• **TASK DIRECTIONS**: Scan the records below and copy every line that contains the string "window".

*** PROVIDED INFORMATION ***

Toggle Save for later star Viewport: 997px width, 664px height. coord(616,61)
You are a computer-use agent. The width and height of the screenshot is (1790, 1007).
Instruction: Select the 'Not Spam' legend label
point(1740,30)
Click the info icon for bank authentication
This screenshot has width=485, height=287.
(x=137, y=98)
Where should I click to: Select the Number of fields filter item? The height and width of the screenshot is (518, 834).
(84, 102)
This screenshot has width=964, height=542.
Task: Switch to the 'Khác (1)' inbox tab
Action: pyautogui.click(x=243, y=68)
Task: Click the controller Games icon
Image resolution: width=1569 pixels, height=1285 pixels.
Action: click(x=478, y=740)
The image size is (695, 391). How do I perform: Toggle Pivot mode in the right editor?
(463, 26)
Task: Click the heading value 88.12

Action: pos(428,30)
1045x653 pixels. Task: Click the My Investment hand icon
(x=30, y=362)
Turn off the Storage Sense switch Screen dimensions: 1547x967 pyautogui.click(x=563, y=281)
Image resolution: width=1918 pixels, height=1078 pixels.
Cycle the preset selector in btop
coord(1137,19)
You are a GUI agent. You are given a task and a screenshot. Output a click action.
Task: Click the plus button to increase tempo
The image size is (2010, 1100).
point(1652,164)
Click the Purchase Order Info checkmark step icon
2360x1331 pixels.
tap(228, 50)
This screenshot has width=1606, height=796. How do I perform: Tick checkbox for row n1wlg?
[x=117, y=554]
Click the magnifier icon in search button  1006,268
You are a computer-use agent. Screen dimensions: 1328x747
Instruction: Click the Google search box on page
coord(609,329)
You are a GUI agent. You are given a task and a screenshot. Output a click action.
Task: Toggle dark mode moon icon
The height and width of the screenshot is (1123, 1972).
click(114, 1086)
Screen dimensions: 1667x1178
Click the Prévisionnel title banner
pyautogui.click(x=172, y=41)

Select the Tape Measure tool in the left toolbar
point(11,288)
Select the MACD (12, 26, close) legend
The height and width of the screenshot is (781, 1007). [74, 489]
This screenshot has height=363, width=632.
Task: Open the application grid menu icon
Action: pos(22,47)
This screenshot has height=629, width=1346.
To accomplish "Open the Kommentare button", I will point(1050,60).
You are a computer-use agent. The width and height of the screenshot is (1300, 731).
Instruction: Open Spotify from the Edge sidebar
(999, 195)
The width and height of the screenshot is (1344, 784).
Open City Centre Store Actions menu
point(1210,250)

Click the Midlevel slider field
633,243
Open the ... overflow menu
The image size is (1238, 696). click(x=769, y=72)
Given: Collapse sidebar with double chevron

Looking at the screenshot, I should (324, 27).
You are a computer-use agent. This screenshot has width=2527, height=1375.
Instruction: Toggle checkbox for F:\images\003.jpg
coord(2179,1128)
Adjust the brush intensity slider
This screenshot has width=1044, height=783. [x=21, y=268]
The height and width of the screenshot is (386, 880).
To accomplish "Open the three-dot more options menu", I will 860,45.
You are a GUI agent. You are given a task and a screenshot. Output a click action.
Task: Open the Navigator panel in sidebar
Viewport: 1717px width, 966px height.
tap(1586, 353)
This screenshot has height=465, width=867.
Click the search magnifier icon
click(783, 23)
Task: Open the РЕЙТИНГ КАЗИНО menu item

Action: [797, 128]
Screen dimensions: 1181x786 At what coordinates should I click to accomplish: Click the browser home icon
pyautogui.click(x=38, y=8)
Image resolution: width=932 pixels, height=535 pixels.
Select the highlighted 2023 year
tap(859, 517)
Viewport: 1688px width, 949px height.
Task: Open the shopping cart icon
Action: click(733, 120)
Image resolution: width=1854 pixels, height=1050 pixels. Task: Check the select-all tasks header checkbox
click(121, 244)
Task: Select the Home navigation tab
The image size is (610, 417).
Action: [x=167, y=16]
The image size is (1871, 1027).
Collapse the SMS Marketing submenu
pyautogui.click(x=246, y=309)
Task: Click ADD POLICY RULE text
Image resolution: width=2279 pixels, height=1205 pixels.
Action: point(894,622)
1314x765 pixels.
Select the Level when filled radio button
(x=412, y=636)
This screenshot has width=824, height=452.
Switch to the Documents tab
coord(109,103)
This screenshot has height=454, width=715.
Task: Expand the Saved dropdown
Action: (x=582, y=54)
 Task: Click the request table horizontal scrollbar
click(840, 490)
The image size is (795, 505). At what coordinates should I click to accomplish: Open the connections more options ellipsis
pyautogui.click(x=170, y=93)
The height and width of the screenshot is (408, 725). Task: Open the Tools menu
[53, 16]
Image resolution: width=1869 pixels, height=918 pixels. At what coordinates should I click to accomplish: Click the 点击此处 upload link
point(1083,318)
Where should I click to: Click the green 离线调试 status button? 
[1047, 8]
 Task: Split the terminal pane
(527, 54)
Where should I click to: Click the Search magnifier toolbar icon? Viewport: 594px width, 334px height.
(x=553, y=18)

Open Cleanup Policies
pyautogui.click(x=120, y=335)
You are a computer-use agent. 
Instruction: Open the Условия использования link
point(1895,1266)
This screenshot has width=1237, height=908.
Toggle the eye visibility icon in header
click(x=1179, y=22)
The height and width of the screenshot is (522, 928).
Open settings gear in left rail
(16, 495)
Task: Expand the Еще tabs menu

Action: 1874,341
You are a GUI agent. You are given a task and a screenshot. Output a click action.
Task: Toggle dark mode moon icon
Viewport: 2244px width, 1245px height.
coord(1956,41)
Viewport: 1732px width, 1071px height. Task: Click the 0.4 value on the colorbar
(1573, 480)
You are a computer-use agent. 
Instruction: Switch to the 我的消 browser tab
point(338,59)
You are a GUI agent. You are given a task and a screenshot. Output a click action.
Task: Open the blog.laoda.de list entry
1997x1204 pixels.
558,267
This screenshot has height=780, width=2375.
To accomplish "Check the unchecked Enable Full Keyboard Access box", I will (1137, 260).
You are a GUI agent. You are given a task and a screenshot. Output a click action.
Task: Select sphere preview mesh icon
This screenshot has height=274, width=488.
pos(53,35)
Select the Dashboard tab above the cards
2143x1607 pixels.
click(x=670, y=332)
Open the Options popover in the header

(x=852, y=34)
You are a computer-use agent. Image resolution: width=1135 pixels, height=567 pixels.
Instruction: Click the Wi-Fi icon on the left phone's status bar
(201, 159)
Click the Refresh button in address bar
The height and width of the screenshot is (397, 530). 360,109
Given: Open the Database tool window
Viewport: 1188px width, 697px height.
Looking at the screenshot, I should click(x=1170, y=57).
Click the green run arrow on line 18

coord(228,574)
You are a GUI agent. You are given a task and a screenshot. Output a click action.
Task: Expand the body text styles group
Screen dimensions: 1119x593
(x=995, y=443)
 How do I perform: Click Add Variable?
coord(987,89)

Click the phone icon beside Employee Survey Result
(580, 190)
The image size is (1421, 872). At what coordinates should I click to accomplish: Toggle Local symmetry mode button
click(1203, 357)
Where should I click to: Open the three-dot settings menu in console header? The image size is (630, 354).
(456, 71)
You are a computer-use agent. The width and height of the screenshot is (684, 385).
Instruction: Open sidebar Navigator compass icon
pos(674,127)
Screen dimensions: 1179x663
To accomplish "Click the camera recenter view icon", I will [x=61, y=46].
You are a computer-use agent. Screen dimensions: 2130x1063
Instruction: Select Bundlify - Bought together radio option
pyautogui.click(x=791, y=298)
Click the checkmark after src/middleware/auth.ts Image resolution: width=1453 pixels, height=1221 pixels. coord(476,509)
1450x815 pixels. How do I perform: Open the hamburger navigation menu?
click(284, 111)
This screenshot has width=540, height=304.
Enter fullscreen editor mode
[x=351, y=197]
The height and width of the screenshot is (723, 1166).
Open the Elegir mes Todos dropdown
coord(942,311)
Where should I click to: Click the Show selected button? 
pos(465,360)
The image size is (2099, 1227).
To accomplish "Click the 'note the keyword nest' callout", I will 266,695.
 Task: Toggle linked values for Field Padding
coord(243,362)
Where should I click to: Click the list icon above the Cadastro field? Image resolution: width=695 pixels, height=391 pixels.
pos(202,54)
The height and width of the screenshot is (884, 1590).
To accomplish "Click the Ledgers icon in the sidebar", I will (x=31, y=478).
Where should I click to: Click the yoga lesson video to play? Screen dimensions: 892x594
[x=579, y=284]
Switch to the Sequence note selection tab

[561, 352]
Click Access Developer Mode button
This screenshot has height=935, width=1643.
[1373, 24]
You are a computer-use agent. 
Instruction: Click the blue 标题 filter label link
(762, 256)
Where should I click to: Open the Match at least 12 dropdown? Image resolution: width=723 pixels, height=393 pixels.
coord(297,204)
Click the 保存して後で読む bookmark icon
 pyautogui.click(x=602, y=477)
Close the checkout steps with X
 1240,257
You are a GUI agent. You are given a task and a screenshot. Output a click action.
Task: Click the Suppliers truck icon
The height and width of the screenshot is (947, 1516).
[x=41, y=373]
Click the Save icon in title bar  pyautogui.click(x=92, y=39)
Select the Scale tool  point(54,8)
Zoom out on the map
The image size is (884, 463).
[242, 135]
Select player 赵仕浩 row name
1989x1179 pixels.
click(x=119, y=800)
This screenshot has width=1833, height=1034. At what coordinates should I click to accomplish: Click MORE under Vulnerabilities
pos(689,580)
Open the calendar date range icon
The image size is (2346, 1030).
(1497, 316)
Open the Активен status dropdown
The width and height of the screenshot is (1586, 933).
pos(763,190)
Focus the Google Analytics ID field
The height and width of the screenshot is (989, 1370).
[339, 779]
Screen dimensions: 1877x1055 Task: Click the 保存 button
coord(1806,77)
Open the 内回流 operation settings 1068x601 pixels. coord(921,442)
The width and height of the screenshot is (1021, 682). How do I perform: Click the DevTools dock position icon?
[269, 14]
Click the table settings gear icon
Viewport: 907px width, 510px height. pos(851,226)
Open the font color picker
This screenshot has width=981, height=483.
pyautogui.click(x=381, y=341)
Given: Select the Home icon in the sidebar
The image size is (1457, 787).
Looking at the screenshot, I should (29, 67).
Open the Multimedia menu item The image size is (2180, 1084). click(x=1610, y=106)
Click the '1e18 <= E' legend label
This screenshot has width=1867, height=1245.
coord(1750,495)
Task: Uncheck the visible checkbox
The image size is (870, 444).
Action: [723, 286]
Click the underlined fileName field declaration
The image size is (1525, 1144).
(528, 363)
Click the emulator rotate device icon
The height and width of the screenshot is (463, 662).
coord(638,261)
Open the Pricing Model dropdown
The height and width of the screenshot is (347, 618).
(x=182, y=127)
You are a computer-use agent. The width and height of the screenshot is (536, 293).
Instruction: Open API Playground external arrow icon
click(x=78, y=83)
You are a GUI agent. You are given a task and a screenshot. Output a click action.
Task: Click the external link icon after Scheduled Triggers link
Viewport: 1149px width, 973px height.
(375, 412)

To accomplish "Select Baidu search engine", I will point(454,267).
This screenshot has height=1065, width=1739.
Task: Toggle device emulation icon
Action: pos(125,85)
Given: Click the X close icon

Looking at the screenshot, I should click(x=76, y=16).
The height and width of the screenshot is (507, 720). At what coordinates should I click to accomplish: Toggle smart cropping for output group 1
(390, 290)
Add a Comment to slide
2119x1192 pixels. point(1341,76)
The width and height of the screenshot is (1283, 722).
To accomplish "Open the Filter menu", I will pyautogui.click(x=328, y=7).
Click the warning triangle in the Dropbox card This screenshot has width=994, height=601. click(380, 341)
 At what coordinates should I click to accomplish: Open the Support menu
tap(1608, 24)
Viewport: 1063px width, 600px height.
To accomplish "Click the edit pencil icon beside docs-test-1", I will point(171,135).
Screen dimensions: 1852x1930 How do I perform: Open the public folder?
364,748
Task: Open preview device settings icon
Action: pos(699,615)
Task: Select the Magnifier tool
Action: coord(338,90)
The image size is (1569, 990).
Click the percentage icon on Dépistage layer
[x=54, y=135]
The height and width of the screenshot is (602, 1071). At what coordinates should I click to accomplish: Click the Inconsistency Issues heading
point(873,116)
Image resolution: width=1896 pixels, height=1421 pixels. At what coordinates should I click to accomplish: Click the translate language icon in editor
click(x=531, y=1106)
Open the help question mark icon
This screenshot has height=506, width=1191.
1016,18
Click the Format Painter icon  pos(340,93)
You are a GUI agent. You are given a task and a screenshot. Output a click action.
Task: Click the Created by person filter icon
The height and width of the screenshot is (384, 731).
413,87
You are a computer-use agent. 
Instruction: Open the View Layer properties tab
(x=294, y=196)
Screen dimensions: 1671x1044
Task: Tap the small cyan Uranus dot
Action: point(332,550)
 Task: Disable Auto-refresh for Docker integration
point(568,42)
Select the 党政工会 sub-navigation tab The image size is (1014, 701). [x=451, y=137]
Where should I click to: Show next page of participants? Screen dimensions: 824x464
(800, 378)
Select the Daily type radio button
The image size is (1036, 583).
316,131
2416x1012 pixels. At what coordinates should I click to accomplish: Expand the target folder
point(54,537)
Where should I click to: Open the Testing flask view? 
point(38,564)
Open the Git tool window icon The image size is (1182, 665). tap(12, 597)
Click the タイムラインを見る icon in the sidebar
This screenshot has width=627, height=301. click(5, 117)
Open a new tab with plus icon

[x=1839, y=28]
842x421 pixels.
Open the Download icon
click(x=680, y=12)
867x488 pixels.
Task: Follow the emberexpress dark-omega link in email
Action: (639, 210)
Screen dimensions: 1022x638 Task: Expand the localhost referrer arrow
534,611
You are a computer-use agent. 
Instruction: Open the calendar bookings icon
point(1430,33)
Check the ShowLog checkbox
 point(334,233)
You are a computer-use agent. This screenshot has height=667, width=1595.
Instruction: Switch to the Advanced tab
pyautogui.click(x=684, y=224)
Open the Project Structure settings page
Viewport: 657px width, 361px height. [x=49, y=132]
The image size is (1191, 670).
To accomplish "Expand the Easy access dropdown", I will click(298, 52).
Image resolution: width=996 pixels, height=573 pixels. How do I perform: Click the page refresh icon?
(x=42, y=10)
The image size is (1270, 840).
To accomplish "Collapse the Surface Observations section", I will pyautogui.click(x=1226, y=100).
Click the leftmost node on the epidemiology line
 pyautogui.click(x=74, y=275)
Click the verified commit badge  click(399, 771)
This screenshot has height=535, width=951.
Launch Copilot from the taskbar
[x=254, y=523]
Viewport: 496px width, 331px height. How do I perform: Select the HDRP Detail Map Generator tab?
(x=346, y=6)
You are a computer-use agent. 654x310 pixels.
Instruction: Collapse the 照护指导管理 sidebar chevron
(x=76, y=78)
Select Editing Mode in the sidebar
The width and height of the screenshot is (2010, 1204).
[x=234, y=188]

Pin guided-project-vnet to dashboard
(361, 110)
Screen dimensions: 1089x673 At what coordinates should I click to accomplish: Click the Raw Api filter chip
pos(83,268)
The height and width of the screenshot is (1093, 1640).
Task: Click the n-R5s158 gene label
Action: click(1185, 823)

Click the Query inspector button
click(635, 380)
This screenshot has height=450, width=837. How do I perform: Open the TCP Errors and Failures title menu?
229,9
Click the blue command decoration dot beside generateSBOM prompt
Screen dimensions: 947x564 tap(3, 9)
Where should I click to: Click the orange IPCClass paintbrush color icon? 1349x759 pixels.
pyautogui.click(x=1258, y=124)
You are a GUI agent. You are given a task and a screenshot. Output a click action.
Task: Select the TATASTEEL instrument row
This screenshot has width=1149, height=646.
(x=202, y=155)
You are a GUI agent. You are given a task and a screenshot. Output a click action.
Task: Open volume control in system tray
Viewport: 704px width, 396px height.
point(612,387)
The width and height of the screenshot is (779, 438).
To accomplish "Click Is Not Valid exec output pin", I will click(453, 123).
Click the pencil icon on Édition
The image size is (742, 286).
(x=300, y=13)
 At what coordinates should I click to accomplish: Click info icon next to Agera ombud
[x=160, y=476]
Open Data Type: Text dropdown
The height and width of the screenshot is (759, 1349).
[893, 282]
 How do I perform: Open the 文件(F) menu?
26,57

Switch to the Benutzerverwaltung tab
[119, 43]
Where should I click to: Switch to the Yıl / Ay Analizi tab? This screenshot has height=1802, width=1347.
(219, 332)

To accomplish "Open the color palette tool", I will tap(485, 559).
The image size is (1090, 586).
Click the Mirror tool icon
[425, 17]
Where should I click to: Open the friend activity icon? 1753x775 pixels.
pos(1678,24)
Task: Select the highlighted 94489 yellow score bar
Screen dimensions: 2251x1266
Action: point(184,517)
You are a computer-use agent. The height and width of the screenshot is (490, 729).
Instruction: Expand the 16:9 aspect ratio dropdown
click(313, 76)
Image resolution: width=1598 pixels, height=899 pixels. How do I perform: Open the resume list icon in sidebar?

***

• **OUTPUT**:
Given: Open the Database tool window
Open the Git tool window icon The image size is (1182, 665). tap(12, 597)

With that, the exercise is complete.